DALLAS (CBSDFW) – Lula Gusters takes great pride in her South Oak Cliff home. The yard is well manicured and the house is well-maintained.

But if you ask Gusters about the house next door, she’ll tell you that she’s not a fan. “Before they boarded it up, we had homeless people staying in there,” said Gusters, who has lived in the neighborhood for 32 years. “They were throwing their trash everywhere in the backyard and in the front yard. It’s an eyesore,” she added.

This Friday, the city of Dallas will tear down the abandoned house next to Gusters’ home. “I will be so glad,” the 74-year-old said with a smile. Gusters says the dilapidated structure has done nothing but bring down her neighborhood.

The city of Dallas agrees and so the boarded-up house in the 3200 block of Maryland Avenue will be the first of 250 properties the city plans to tear down by the end of the year. “The mission is to restore the pride in our community and give the opportunity for neighborhoods to be able to grow and prosper,” explained Dallas Councilman, Dwaine Caraway.

Caraway is heading up the initiative and says the city is targeting properties that also serve as havens for prostitution and drugs.
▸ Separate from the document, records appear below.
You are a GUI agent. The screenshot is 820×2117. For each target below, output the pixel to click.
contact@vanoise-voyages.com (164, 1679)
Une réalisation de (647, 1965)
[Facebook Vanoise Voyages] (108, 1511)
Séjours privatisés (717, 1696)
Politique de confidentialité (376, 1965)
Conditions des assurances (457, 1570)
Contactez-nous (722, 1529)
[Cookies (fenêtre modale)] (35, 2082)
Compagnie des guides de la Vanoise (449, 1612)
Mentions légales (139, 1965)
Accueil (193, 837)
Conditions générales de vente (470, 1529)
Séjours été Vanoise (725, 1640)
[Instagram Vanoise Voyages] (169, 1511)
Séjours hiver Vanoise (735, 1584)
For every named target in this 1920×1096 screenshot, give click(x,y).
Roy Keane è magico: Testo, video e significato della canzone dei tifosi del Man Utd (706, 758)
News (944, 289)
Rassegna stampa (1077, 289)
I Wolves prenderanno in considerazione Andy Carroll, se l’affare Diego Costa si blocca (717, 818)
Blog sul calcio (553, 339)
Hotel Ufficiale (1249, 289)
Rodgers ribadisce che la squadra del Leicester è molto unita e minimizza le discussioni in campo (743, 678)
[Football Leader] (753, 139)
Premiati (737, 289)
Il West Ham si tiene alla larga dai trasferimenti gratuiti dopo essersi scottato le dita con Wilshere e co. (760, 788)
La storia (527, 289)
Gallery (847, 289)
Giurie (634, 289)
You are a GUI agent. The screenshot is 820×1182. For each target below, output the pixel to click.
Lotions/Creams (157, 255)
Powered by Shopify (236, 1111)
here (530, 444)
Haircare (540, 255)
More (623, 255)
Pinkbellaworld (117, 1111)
Most of the tear-downs will take place in South Dallas, Oak Cliff and West Dallas.

Councilman Caraway says the city will make every effort to contact the owners of the abandoned structures, but if the properties cause public safety issues, then the city will expedite the demolition process.

Tearing down homes to build up neighborhoods is nothing new to Dallas. Reid Porter is president of Advocates for Community Transformation. His team of volunteer attorneys have been helping neighbors in West Dallas demolish abandoned properties for the past three years.  “Dallas residents in West Dallas or South Dallas really want what everybody else wants for their families, which is to live in a safe neighborhood, free from crime and from urban blithe,” said Porter.

Caraway says this new initiative will be the city’s most aggressive one to date. In order to meet its goal of 250 by the end of the year, the city will need to demolish a minimum of seven properties a week.